*** TEXT PASSAGE
We worked with Kit Burns of the American company Doorways, who can arrange everything from airport pick-up to a cook to prepare dinner in your villa to a tour of the lake. Nuti’s husband Giorgio and Sioli took us out on Giorgio’s wooden boat.
More than 50 small villages dot the lake, the third largest in Italy—some famous like Bellagio and the Isola Comacina, the island in the lake where people bring boats one weekend in June to see a fantastic fireworks display.
We were treated to a fantastic fireworks display right from our villa terrace. What was it for? We asked Stefano Sioli. “Who knows?” he said. “People set off fireworks for all occasions—birthdays, weddings, anniversaries, to celebrate the beginning of summer and the end.”
We are here at the tail end of the season—too cold for swimming but spectacular all the same.
I see why villa vacations are so popular—not the least of which is because you can put the kids to bed and enjoy another glass of wine without worrying they are alone in a hotel room or because you can have a cappuccino (yes there is an espresso/cappuccino maker!) in your PJs; you can gather with friends and family in your own private space without invading anyone’s personal space.
This villa has everything we need—including the views—but it might not be the right place for toddlers or seniors—I’d worry about both on the stone staircases to the bedrooms!
******
- WRITTEN TASK 1
Please rewrite the records from the line holding "Given: Expand hidden classes under 光学原理(物理)" through the end of the records, inclusive, swapping "checkbox" for "check box" and leaving everything else unchanged.
*** RECORDS SUPPLIED
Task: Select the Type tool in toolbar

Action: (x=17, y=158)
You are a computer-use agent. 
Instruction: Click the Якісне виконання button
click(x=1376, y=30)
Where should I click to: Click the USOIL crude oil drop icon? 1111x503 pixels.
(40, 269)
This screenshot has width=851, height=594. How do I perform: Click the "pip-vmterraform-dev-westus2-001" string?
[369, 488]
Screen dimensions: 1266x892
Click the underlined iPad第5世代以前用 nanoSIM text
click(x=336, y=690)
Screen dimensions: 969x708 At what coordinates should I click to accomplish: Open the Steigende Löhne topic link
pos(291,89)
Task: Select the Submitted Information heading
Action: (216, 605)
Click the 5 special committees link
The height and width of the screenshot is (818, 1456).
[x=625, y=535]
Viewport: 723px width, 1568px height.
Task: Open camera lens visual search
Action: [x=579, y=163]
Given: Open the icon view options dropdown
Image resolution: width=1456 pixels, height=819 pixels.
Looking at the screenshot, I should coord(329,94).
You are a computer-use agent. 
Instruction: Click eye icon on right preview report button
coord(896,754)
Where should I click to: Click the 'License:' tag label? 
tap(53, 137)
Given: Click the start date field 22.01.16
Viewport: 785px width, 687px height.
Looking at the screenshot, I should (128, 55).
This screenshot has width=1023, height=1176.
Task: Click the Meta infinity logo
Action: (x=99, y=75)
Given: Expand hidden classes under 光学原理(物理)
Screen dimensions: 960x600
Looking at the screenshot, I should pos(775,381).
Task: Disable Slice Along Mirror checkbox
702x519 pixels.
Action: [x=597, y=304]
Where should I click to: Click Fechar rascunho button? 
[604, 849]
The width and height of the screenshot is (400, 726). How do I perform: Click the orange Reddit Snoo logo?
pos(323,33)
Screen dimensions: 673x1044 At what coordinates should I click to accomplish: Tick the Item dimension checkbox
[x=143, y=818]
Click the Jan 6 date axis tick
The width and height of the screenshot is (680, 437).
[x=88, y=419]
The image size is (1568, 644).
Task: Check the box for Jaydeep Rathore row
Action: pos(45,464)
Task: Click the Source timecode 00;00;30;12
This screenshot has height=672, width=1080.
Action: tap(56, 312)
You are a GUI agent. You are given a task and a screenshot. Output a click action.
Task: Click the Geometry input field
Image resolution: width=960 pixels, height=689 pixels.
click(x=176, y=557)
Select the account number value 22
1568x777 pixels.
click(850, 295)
******
- WRITTEN TASK 2
In the text about the villa vacation, how many small villages dot the lake?

- CORRECT ANSWER 1
Given: Expand hidden classes under 光学原理(物理)
Screen dimensions: 960x600
Looking at the screenshot, I should pos(775,381).
Task: Disable Slice Along Mirror check box
702x519 pixels.
Action: [x=597, y=304]
Where should I click to: Click Fechar rascunho button? 
[604, 849]
The width and height of the screenshot is (400, 726). How do I perform: Click the orange Reddit Snoo logo?
pos(323,33)
Screen dimensions: 673x1044 At what coordinates should I click to accomplish: Tick the Item dimension check box
[x=143, y=818]
Click the Jan 6 date axis tick
The width and height of the screenshot is (680, 437).
[x=88, y=419]
The image size is (1568, 644).
Task: Check the box for Jaydeep Rathore row
Action: pos(45,464)
Task: Click the Source timecode 00;00;30;12
This screenshot has height=672, width=1080.
Action: tap(56, 312)
You are a GUI agent. You are given a task and a screenshot. Output a click action.
Task: Click the Geometry input field
Image resolution: width=960 pixels, height=689 pixels.
click(x=176, y=557)
Select the account number value 22
1568x777 pixels.
click(850, 295)

- CORRECT ANSWER 2
More than 50.